▶ [The task] Filter the records for lines holding the string "thumbnail".

▶ [Supplied records]
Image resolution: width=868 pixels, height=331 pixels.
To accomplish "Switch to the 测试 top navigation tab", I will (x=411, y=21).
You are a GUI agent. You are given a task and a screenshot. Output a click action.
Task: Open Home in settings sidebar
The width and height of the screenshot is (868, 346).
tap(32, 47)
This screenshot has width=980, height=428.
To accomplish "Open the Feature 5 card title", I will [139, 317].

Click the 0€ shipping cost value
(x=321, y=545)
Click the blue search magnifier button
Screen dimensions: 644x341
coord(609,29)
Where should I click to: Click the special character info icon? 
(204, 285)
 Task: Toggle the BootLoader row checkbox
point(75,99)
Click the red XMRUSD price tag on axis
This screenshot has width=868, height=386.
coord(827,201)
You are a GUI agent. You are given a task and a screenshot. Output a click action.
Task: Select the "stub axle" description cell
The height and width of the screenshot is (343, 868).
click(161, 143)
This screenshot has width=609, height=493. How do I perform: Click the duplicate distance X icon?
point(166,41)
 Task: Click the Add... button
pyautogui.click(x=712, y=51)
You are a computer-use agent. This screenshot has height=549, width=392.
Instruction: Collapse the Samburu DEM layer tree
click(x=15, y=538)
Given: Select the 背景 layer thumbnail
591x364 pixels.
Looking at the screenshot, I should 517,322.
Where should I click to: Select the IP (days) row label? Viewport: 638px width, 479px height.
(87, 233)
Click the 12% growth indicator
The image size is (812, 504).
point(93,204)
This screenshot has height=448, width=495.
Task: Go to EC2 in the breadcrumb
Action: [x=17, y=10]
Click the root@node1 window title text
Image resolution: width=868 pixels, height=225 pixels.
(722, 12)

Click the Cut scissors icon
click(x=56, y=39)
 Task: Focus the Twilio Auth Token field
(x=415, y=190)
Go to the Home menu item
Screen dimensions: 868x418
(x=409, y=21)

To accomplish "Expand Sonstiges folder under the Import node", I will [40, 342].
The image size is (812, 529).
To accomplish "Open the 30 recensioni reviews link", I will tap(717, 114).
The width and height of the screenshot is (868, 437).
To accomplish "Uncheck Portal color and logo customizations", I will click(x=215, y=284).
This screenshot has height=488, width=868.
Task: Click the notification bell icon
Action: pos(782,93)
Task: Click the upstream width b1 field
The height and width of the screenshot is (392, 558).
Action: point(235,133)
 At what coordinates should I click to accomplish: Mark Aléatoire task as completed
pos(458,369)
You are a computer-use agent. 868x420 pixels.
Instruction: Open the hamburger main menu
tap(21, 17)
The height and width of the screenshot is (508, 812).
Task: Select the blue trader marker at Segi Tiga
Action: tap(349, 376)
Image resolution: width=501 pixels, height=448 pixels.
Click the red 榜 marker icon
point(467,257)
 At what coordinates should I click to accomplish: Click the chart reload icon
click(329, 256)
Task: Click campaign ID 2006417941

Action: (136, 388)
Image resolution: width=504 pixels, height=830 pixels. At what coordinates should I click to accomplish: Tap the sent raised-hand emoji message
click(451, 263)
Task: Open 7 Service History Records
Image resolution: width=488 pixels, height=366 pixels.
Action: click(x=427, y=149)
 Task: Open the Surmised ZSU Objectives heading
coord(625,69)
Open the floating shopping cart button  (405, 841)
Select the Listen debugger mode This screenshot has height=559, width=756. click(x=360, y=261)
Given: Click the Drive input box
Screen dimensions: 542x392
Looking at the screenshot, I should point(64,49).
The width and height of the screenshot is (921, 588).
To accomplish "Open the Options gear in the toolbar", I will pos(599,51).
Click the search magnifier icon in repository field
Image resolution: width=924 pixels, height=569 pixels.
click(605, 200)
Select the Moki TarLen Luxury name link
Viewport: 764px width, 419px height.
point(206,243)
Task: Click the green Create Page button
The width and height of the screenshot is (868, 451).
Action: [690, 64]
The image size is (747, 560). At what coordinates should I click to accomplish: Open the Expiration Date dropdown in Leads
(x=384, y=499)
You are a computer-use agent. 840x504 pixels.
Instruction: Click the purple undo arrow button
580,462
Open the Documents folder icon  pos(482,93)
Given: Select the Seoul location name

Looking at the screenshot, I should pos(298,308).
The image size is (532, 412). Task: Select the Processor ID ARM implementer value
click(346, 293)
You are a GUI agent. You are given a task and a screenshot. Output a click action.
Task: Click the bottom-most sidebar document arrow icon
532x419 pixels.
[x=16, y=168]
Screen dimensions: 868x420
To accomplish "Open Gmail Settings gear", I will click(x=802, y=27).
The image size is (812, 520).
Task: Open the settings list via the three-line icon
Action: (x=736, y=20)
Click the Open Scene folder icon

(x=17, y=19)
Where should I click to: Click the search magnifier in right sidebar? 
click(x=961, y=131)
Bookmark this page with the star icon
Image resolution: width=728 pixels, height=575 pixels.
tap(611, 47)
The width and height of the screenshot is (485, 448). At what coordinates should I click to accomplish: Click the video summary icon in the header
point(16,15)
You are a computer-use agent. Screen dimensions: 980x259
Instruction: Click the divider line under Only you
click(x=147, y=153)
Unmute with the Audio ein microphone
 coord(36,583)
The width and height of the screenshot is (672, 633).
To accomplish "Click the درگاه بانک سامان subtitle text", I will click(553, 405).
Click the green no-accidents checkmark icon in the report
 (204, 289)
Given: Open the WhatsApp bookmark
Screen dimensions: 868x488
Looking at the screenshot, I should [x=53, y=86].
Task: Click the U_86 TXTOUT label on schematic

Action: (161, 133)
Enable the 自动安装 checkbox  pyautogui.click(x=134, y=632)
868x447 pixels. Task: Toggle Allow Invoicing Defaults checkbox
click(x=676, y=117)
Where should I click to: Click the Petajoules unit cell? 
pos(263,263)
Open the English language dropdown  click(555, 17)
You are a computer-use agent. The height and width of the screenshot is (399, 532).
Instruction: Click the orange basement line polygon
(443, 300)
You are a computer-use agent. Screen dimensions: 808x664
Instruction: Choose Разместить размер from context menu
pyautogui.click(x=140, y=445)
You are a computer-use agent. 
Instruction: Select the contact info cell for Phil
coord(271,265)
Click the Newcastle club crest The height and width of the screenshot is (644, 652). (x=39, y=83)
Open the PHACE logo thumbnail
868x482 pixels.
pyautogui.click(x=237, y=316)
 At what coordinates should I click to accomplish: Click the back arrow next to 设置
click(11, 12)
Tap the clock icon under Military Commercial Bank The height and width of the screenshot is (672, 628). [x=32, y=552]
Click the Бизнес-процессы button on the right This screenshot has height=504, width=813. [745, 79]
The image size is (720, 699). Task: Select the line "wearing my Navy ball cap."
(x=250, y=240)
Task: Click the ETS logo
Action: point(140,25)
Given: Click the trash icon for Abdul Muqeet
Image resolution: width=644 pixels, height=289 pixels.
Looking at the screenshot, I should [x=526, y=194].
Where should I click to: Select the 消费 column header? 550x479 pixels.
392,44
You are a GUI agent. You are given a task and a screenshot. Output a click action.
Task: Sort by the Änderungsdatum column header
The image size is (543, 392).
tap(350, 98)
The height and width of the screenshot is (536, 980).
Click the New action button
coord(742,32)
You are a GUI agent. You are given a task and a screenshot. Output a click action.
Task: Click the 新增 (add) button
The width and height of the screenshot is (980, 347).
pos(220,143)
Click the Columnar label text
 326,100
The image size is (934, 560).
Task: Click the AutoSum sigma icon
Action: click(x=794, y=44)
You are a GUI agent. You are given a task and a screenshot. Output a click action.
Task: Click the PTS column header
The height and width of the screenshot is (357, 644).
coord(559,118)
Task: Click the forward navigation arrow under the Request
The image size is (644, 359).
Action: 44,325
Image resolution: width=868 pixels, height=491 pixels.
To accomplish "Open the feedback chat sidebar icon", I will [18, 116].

▶ [Output for this task]
Given: Select the 背景 layer thumbnail
Open the PHACE logo thumbnail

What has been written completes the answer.